**Problem description**
Please repeat these records, swapping "GUI agent" for "screen assistant" everywhere it occurs and leaving everything else unchanged.

**Material for this task**
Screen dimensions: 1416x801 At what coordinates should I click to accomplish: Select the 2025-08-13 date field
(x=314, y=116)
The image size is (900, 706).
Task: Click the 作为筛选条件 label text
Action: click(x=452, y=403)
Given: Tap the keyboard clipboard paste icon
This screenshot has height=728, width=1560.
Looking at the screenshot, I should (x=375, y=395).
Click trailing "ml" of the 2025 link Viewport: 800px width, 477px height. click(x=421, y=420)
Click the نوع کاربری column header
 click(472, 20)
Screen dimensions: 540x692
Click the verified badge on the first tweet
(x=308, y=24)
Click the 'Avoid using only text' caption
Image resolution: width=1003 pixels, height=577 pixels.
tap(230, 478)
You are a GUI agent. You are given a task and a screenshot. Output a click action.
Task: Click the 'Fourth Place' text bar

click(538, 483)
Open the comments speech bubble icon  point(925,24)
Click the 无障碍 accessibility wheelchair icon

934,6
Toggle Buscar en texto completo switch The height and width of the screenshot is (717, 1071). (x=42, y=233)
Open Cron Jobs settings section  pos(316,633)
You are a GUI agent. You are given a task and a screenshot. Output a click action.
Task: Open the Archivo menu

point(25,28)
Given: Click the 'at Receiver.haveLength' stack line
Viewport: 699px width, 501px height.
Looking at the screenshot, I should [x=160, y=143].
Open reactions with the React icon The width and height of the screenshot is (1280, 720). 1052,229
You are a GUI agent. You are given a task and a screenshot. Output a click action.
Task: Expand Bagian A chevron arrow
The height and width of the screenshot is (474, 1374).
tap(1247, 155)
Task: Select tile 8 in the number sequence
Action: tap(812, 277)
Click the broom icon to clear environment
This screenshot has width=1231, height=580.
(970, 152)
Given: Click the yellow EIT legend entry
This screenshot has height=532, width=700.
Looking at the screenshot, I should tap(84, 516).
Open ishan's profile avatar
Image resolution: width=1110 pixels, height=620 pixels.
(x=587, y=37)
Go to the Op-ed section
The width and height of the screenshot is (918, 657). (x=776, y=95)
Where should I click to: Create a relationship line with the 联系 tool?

**In response**
Screen dimensions: 1416x801 At what coordinates should I click to accomplish: Select the 2025-08-13 date field
(x=314, y=116)
The image size is (900, 706).
Task: Click the 作为筛选条件 label text
Action: click(x=452, y=403)
Given: Tap the keyboard clipboard paste icon
This screenshot has height=728, width=1560.
Looking at the screenshot, I should (x=375, y=395).
Click trailing "ml" of the 2025 link Viewport: 800px width, 477px height. click(x=421, y=420)
Click the نوع کاربری column header
 click(472, 20)
Screen dimensions: 540x692
Click the verified badge on the first tweet
(x=308, y=24)
Click the 'Avoid using only text' caption
Image resolution: width=1003 pixels, height=577 pixels.
tap(230, 478)
You are a screen assistant. You are given a task and a screenshot. Output a click action.
Task: Click the 'Fourth Place' text bar

click(538, 483)
Open the comments speech bubble icon  point(925,24)
Click the 无障碍 accessibility wheelchair icon

934,6
Toggle Buscar en texto completo switch The height and width of the screenshot is (717, 1071). (x=42, y=233)
Open Cron Jobs settings section  pos(316,633)
You are a screen assistant. You are given a task and a screenshot. Output a click action.
Task: Open the Archivo menu

point(25,28)
Given: Click the 'at Receiver.haveLength' stack line
Viewport: 699px width, 501px height.
Looking at the screenshot, I should [x=160, y=143].
Open reactions with the React icon The width and height of the screenshot is (1280, 720). 1052,229
You are a screen assistant. You are given a task and a screenshot. Output a click action.
Task: Expand Bagian A chevron arrow
The height and width of the screenshot is (474, 1374).
tap(1247, 155)
Task: Select tile 8 in the number sequence
Action: tap(812, 277)
Click the broom icon to clear environment
This screenshot has width=1231, height=580.
(970, 152)
Given: Click the yellow EIT legend entry
This screenshot has height=532, width=700.
Looking at the screenshot, I should tap(84, 516).
Open ishan's profile avatar
Image resolution: width=1110 pixels, height=620 pixels.
(x=587, y=37)
Go to the Op-ed section
The width and height of the screenshot is (918, 657). (x=776, y=95)
Where should I click to: Create a relationship line with the 联系 tool?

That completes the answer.